Provided records:
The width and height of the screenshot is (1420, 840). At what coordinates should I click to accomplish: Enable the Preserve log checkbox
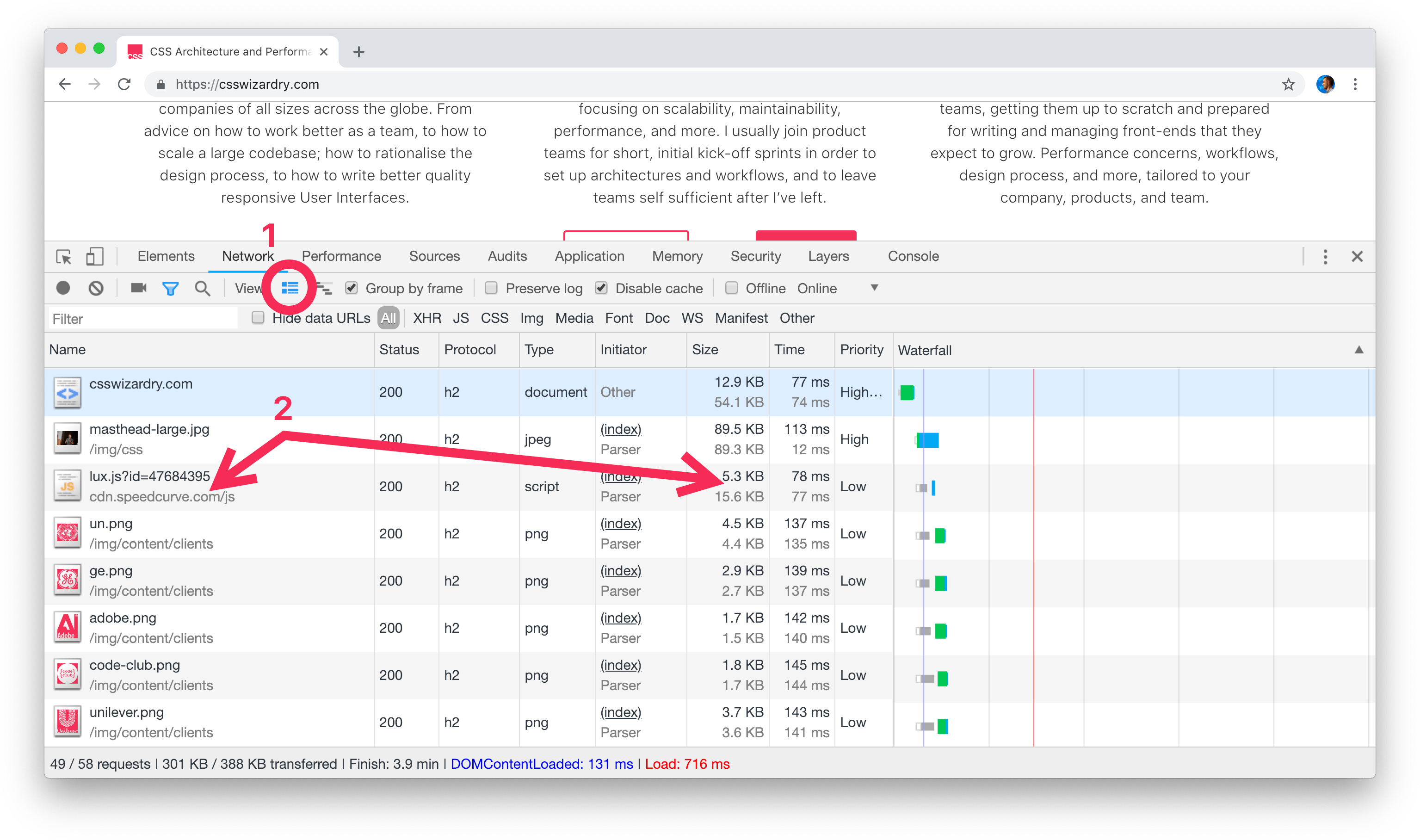491,288
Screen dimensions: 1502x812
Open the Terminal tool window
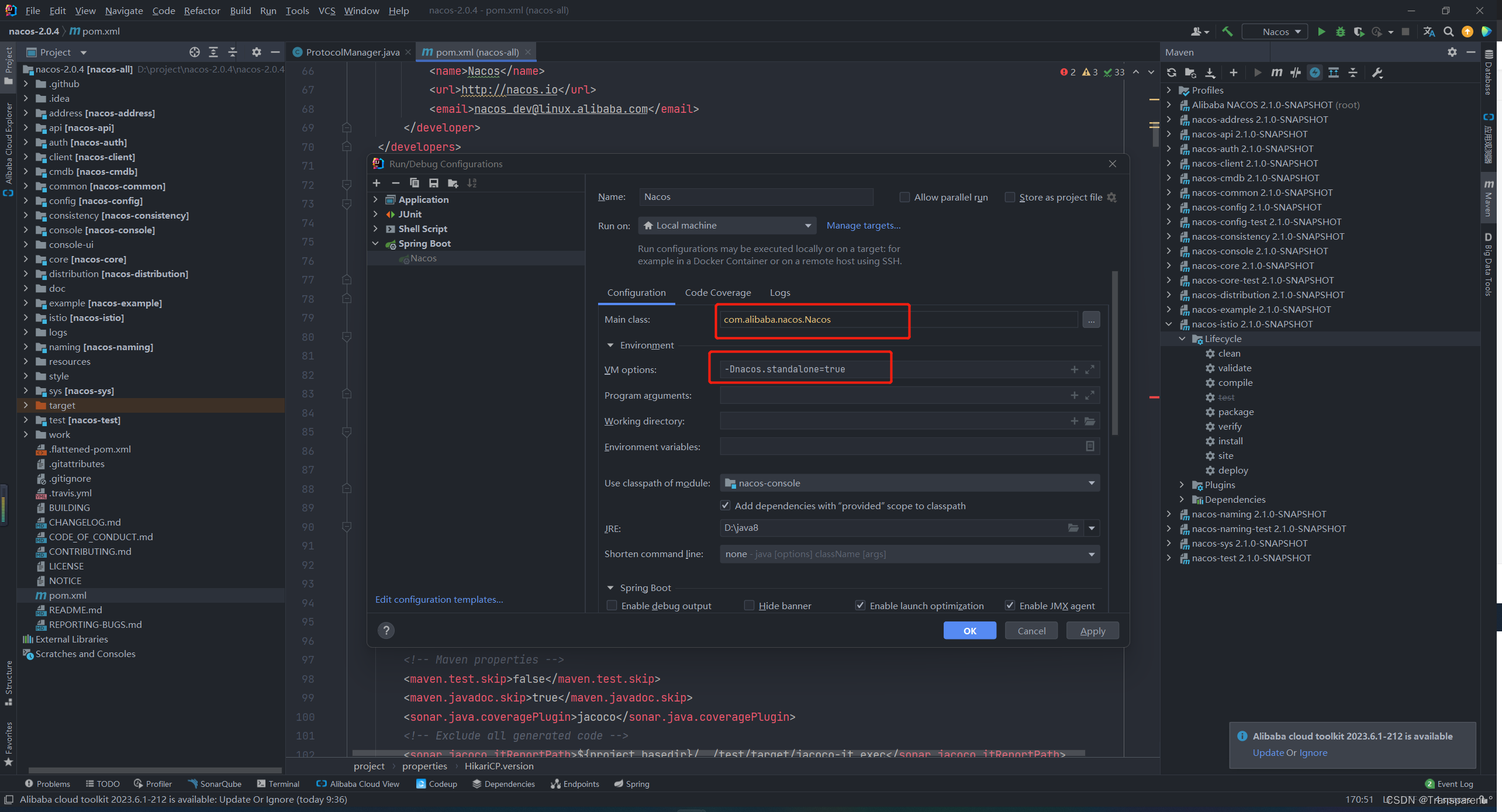(284, 783)
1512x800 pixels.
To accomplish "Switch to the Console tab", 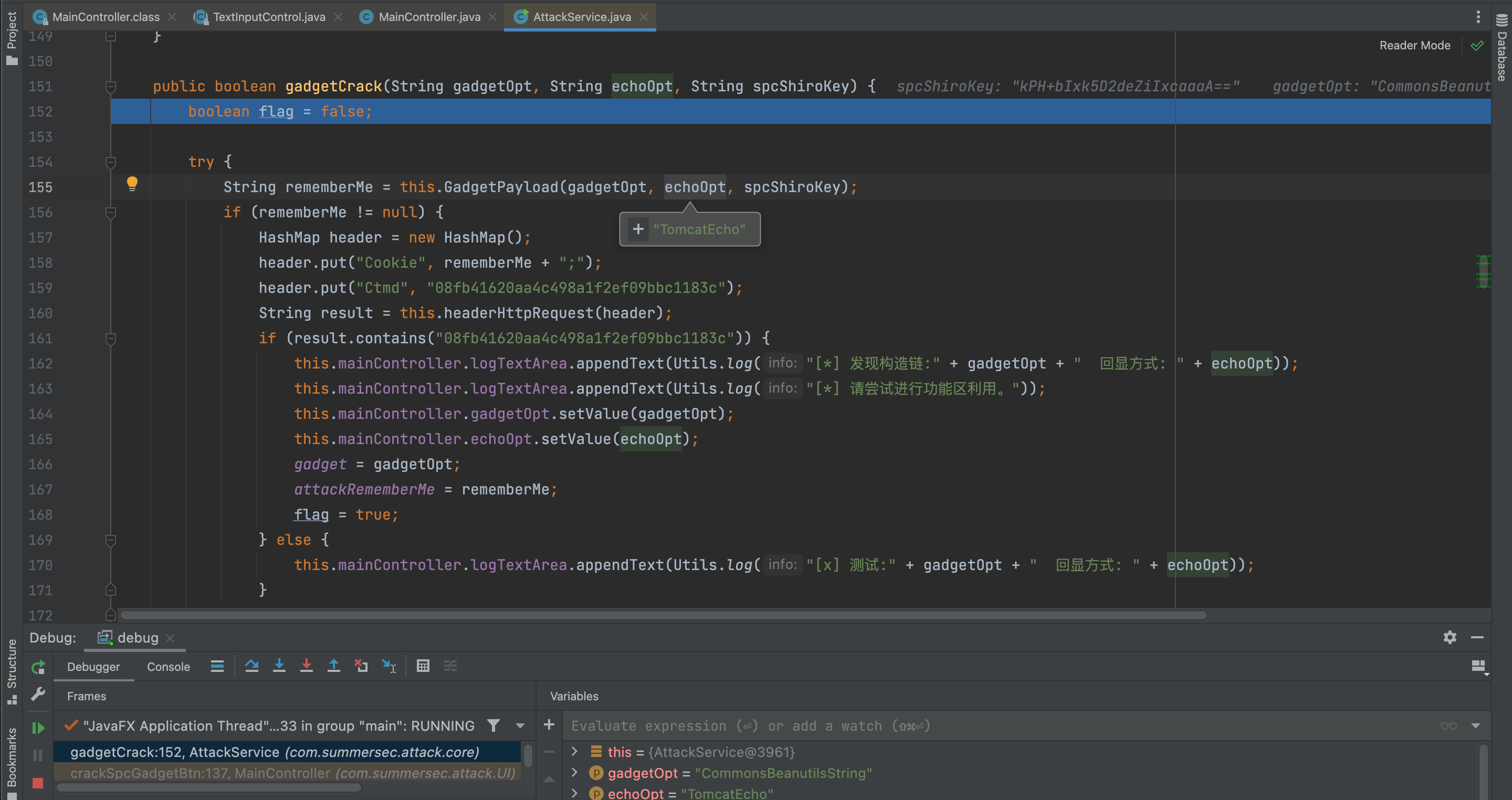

What is required:
Reproduce every line above exactly, pictures excluded.

Response area:
The width and height of the screenshot is (1420, 840). At what coordinates should I click to accomplish: Enable the Preserve log checkbox
491,288
Screen dimensions: 1502x812
Open the Terminal tool window
(284, 783)
1512x800 pixels.
To accomplish "Switch to the Console tab", 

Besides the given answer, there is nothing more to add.